Exercise - Your task is to copy the records that follow exactly, minus any images.

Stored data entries
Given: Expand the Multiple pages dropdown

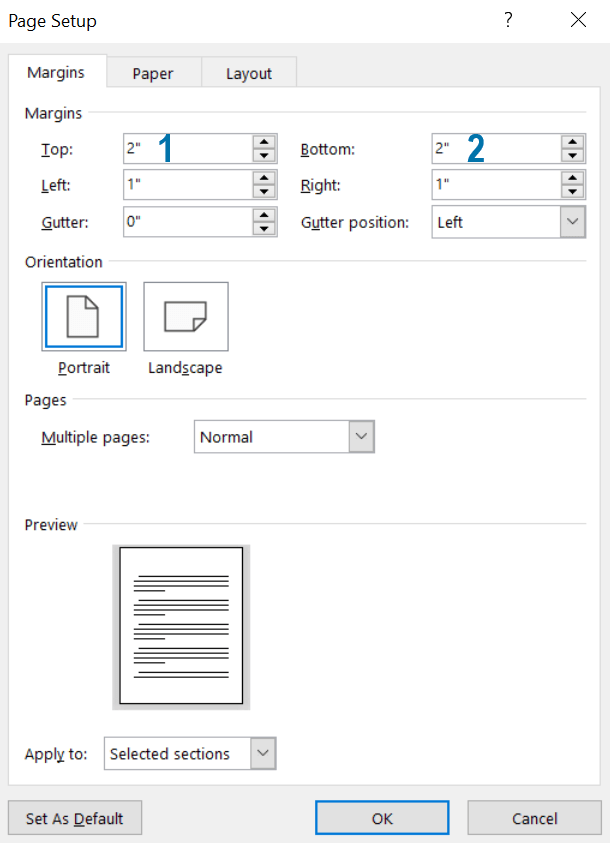Looking at the screenshot, I should point(361,437).
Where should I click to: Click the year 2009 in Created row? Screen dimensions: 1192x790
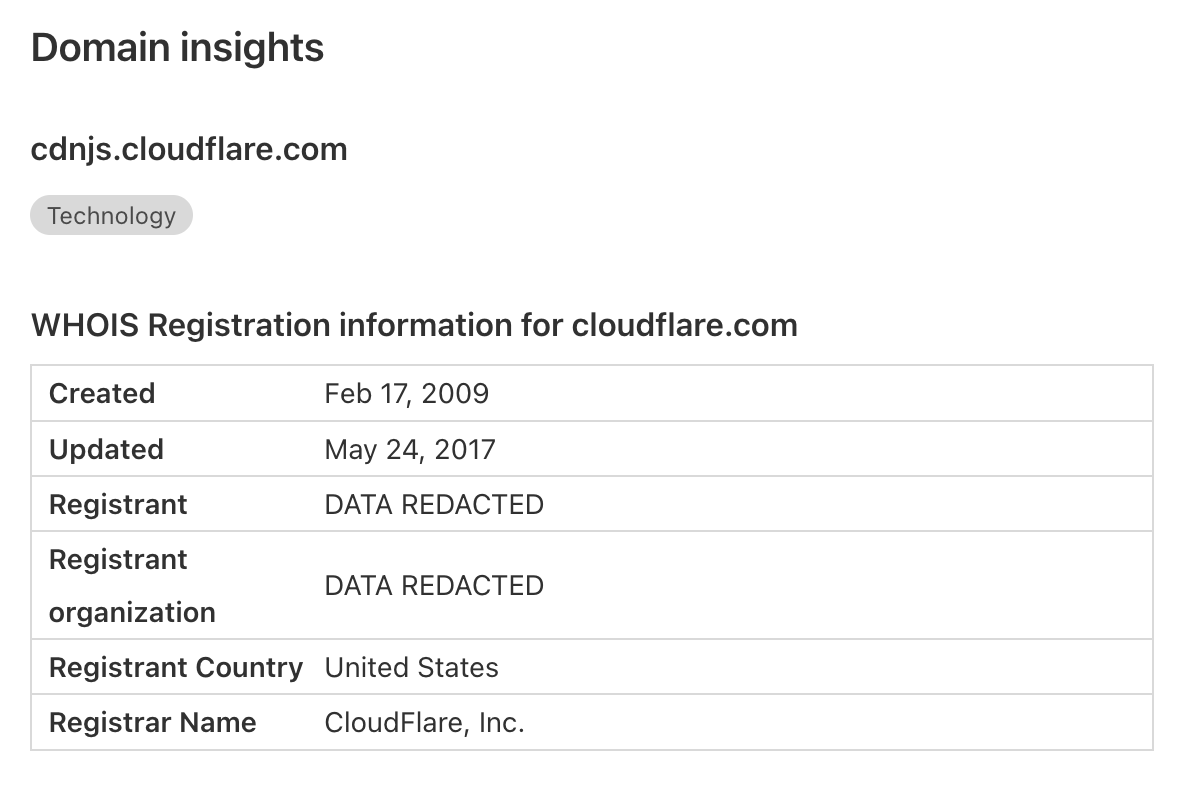click(x=455, y=393)
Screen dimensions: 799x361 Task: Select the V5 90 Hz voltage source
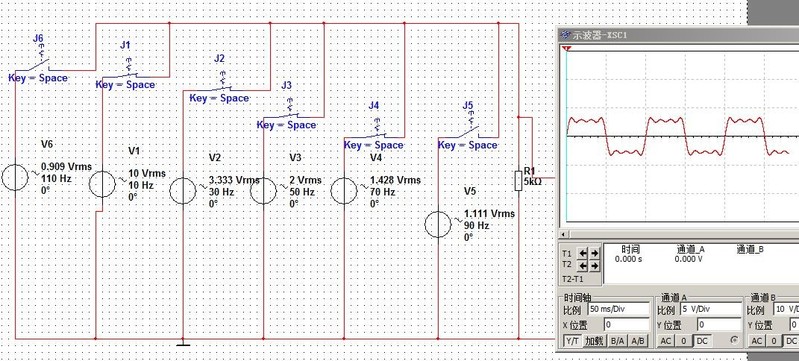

Expected output -
Given: Expand the Multiple pages dropdown

Looking at the screenshot, I should point(361,437).
Where should I click to: Click the year 2009 in Created row? Screen dimensions: 1192x790
click(x=455, y=393)
Screen dimensions: 799x361 Task: Select the V5 90 Hz voltage source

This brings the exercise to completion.